## The task
What is needed is the full set of records, word for word, with no pictures.

## Entries supplied
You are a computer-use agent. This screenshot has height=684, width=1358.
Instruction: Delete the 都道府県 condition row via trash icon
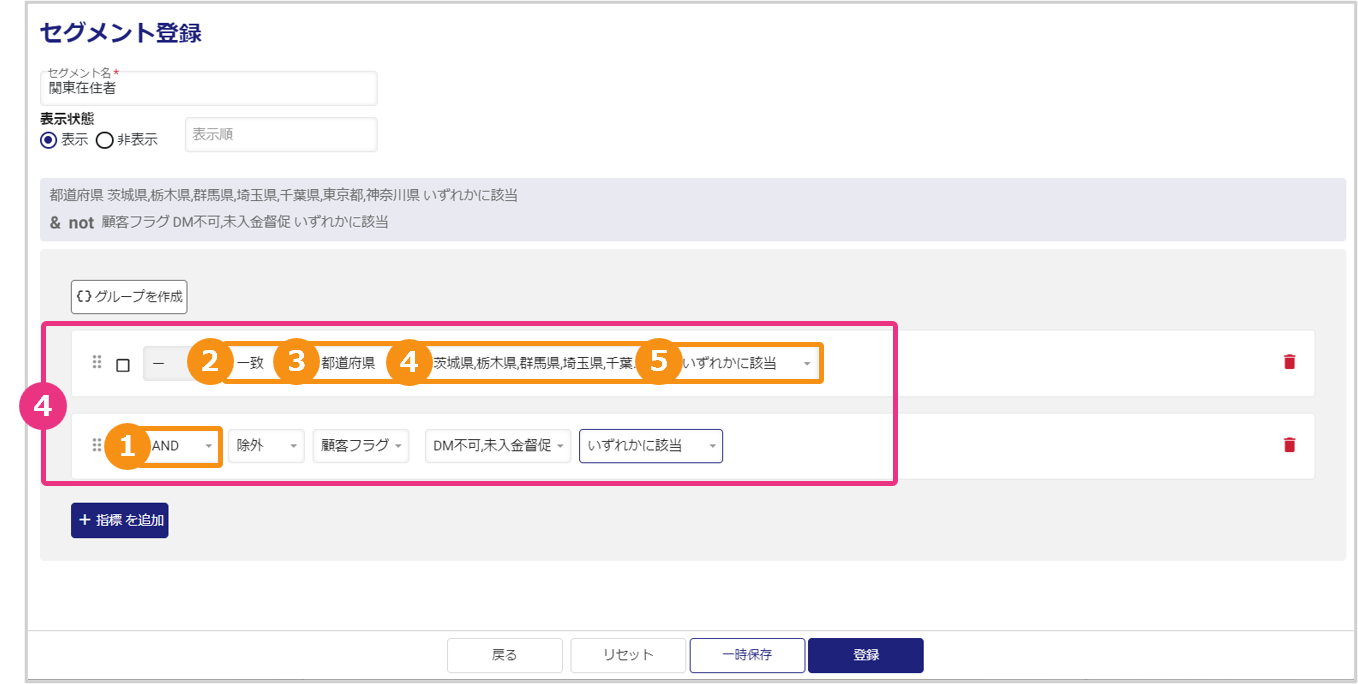1289,362
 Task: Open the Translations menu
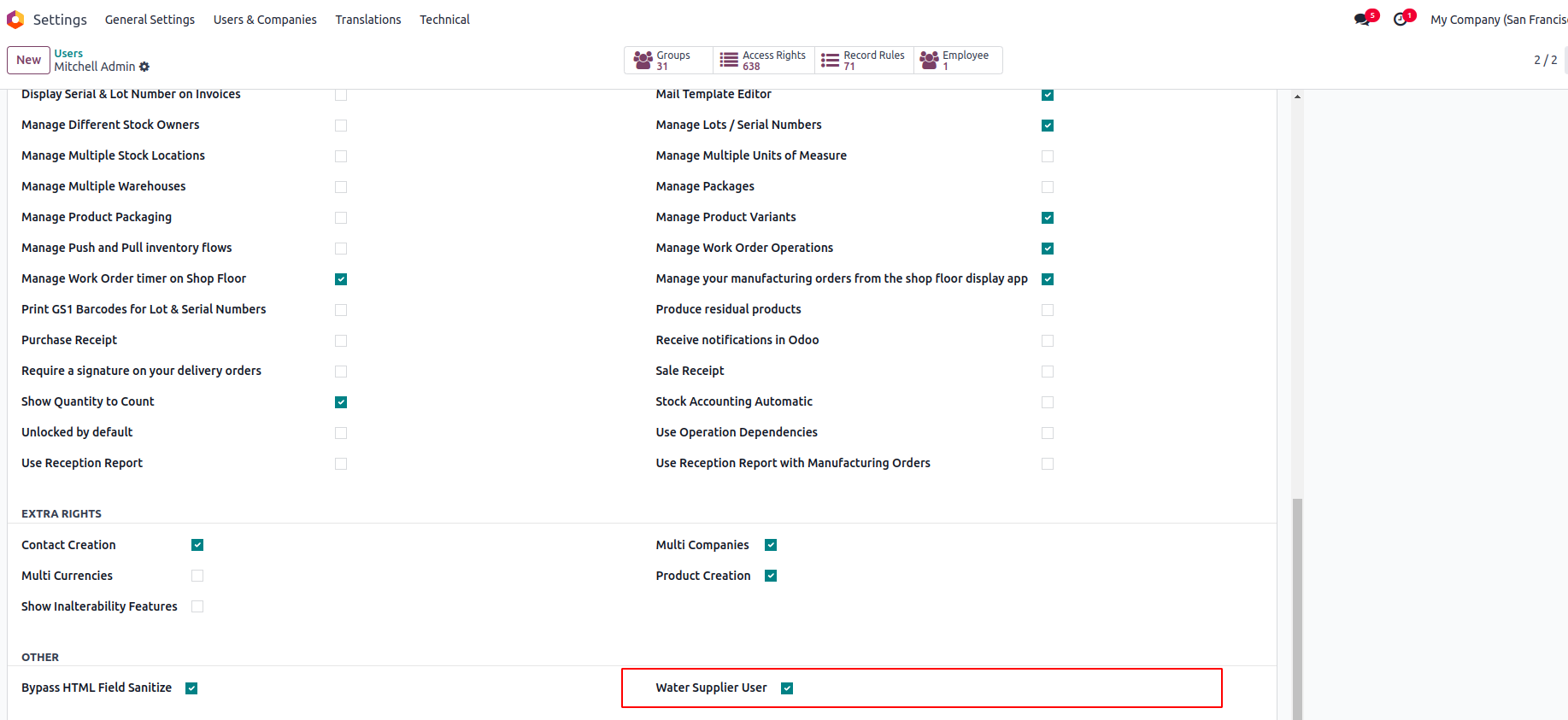coord(367,20)
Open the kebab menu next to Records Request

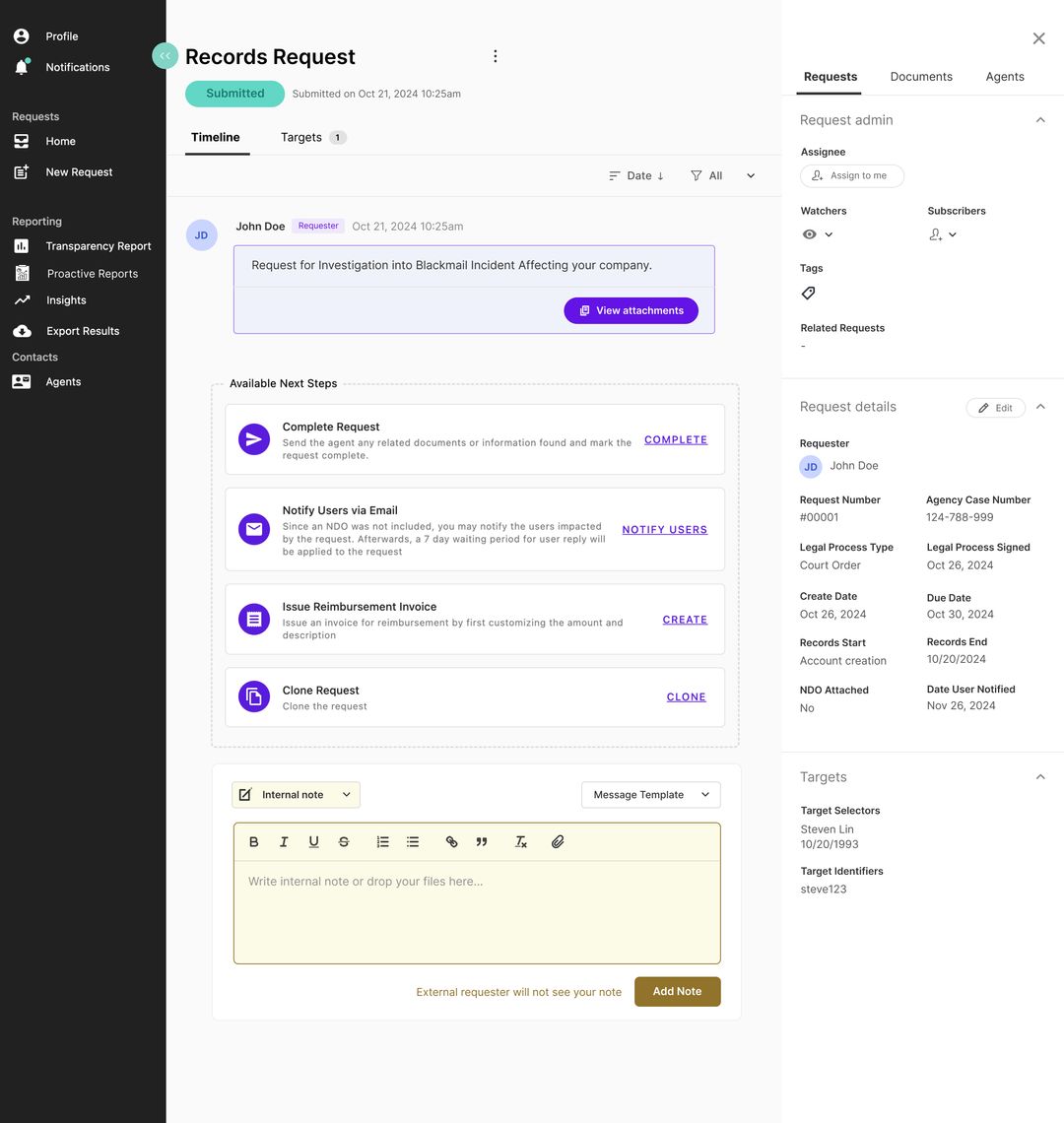(496, 56)
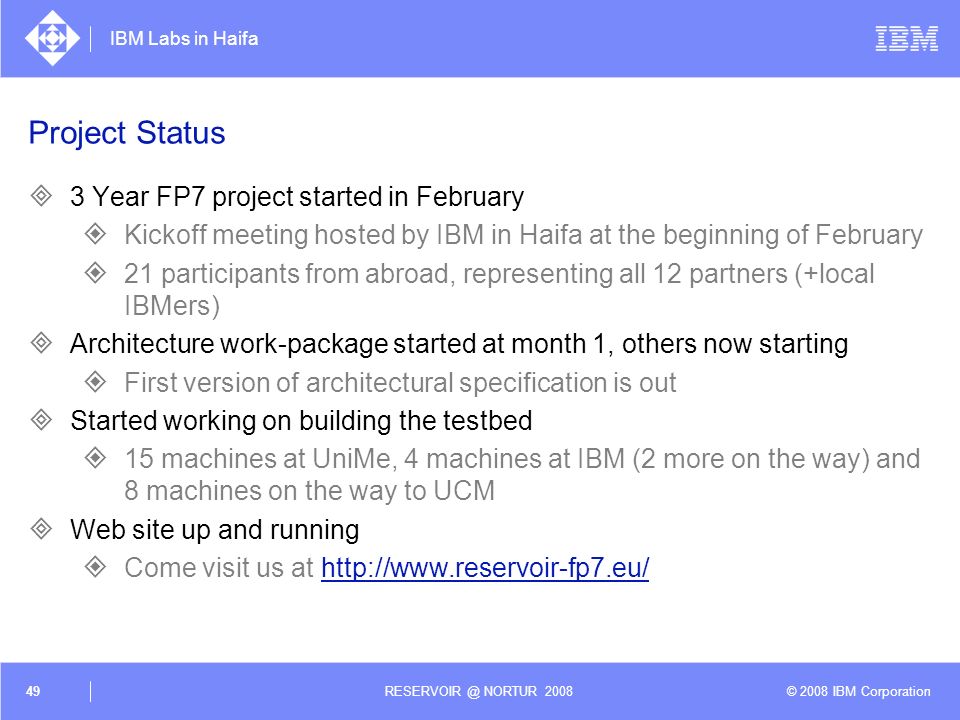Click bullet icon before 21 participants line
The image size is (960, 720).
click(x=96, y=272)
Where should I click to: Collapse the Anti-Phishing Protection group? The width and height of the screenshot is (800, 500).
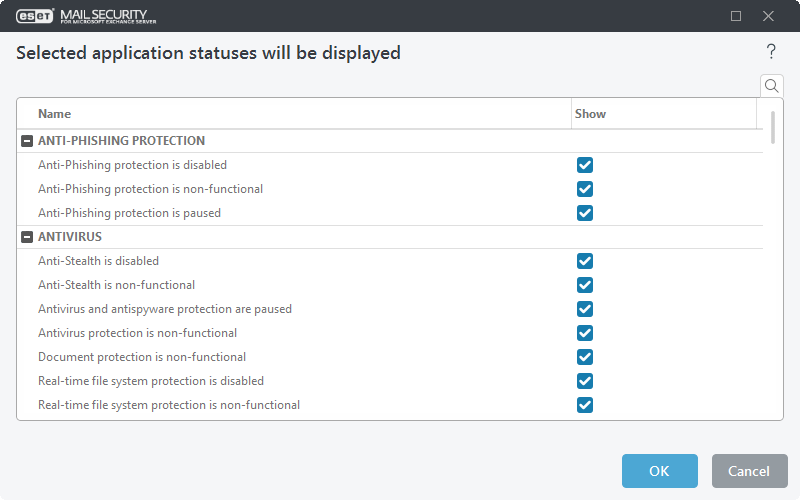[x=27, y=141]
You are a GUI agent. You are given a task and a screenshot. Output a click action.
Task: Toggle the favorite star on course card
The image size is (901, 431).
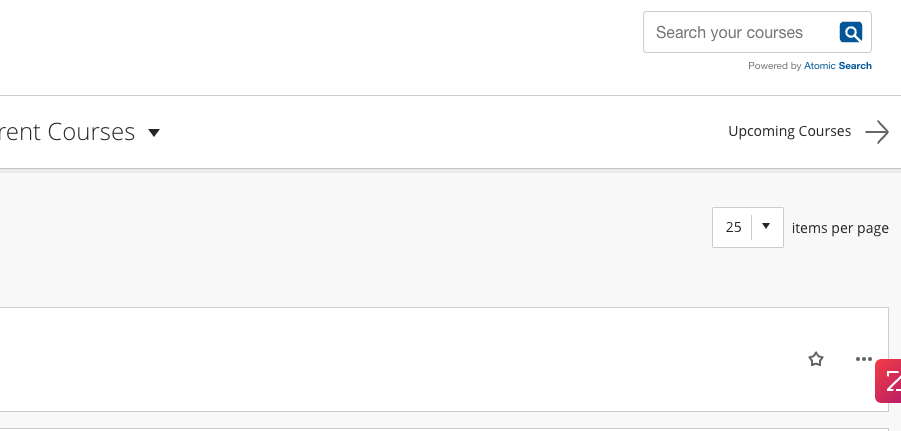coord(816,359)
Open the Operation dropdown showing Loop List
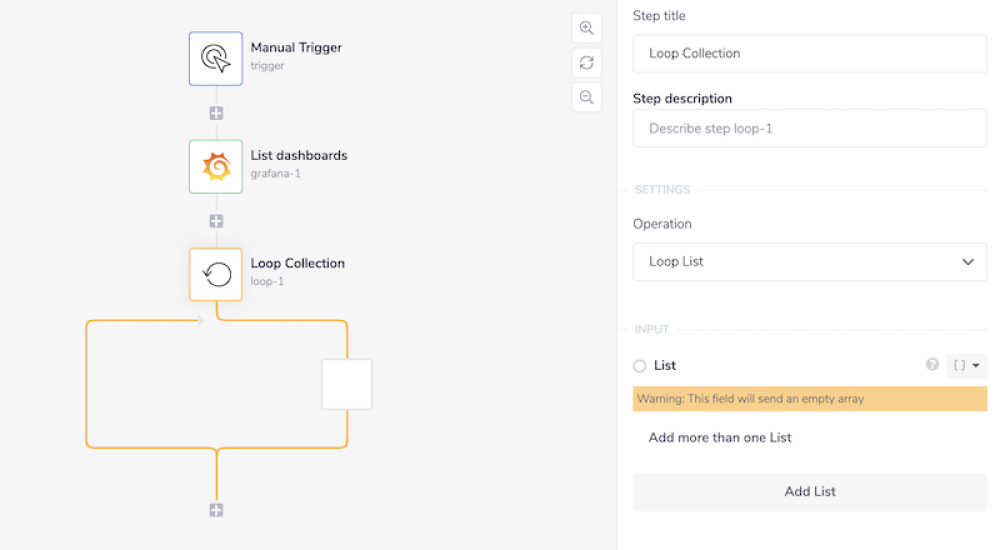 click(x=810, y=262)
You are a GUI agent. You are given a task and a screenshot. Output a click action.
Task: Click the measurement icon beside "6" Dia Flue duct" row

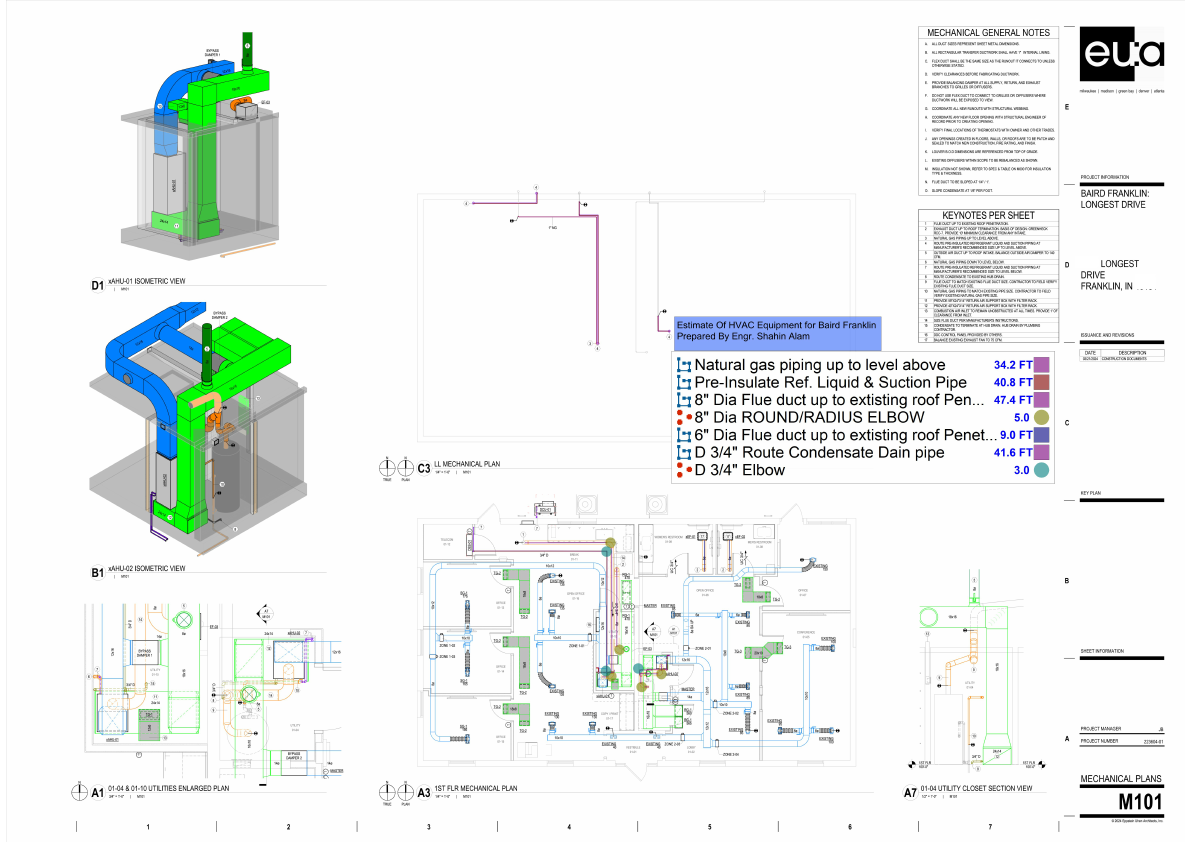[683, 435]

## Solution for this exercise
You are a computer-use agent. This screenshot has height=684, width=1358.
Instruction: Delete the 都道府県 condition row via trash icon
1289,362
 Task: Open the Translations menu
coord(367,20)
Open the kebab menu next to Records Request

(496, 56)
Click bullet icon before 21 participants line
The image size is (960, 720).
click(x=96, y=272)
Where should I click to: Collapse the Anti-Phishing Protection group? The width and height of the screenshot is (800, 500).
[x=27, y=141]
You are a GUI agent. You are given a task and a screenshot. Output a click action.
Task: Toggle the favorite star on course card
The image size is (901, 431).
coord(816,359)
Open the Operation dropdown showing Loop List
 click(x=810, y=262)
You are a GUI agent. You are given a task and a screenshot. Output a click action.
Task: Click the measurement icon beside "6" Dia Flue duct" row

[683, 435]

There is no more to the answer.